My initial inclination in responding to this question is to flip it on its head. This means that rather than addressing how we build digital cohorts and academic communities in (presumed) online spaces, instead we might focus on how cohorts and communities are dependent upon and energized by ongoing collaborative labor based out of specific, physical spaces.

Before attempting to build digital cohorts in my role as Coordinating Editor for In Media Res, I found it crucial to build an academic community from the ground up out of a defined place: my office at Georgia State University. Prior to agreeing to take the site over from Avi in June 2010, it was crucial for me to know that I had a group of graduate students with whom I could collaborate on building an a set of protocols and collaborative practices for the site. We had to work closely – both online and via in-person meetings – to do everything from brainstorming theme week ideas to developing templates for communicating with curators to creating training sessions for new staff members. (That is just the tip of the iceberg regarding what more than a dozen of us have accomplished over the past several years.)

Fortunately, several people in my department saw IMR as an opportunity not only to network with scholars, journalists, critics, and the wider public about topics of interest to them, but also viewed the site as a way to forge more meaningful relationships with each other. Thus to me, as important as IMR has been to me in introducing me to the ideas of individuals with diverse research interests around the world, it has been equally important in helping me cultivate deeper interpersonal relationships with librarians, filmmakers, scholars, and graduate students at my own university. In short, my experiences working on IMR indicate how utopian visions of large-scale digital interaction are fueled by the pragmatic efforts of smaller communities rooted in specific spaces and places.

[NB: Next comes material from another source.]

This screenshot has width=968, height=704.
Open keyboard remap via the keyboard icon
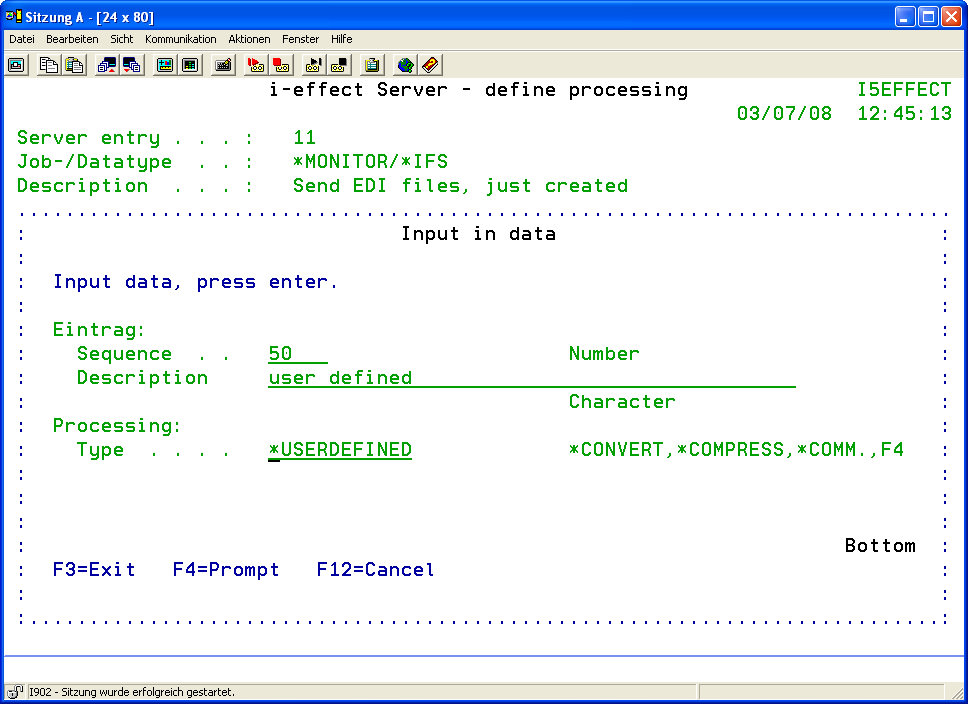tap(224, 65)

Further, these efforts must consistently be nurtured and supported, both institutionally and socially.

Comments

 Thanks for this post! I see a lot of good advice here for new projects that are starting up. I also see a lot of connections between your post and Rochelle Rodrigo's, in that a physical place or event is essential to grounding a digital community.  I also see the necessary infrastructure of the project, being housed at a major university with leadership willing to support the project. 

One of the things I am focusing on tomorrow is how these communities work when everyone is not in the same place. I am glad this has been such a postive experience for IMR and Georgia State. 

This makes me think of the digital communities that emerge within hybrid in-person/distance learning classrooms. Kind of like passing folded paper notes in classrooms of yester-decade, these sub-discourse groups engage an ongoing commentary concurrent with the actual class. Unlike the old-fashioned way ("Psst! Hey - pass this over!") however, these seem to be focused on what is happening within the group as well as the online/offline class space.

This isn't to say that these chats are serious in nature - they tend to be comments that might be considered non-constructive to the real-world discussion. Despite the livliness of this group conversation, this augmented engagement with the material and the physical elements enriches the classroom experience. 

 This sounds a lot like what happened at ODU when Avi and Jamie began overseeing on the front page of Media Commons. (Also, Jamie is being far too modest in her comment. She should have said something along the lines of, "That's exactly what I did!")

As Jamie mentioned, the importance of a strong foundation for the online community in offline space seems to be an important point raised by Shelley and Alisa. It may be worth exploring the specific aspects of the offline space that are so essential for the online one? Or, to put it differently, what does an intial foundation in the "real world" provide that a purely online foundation lacks?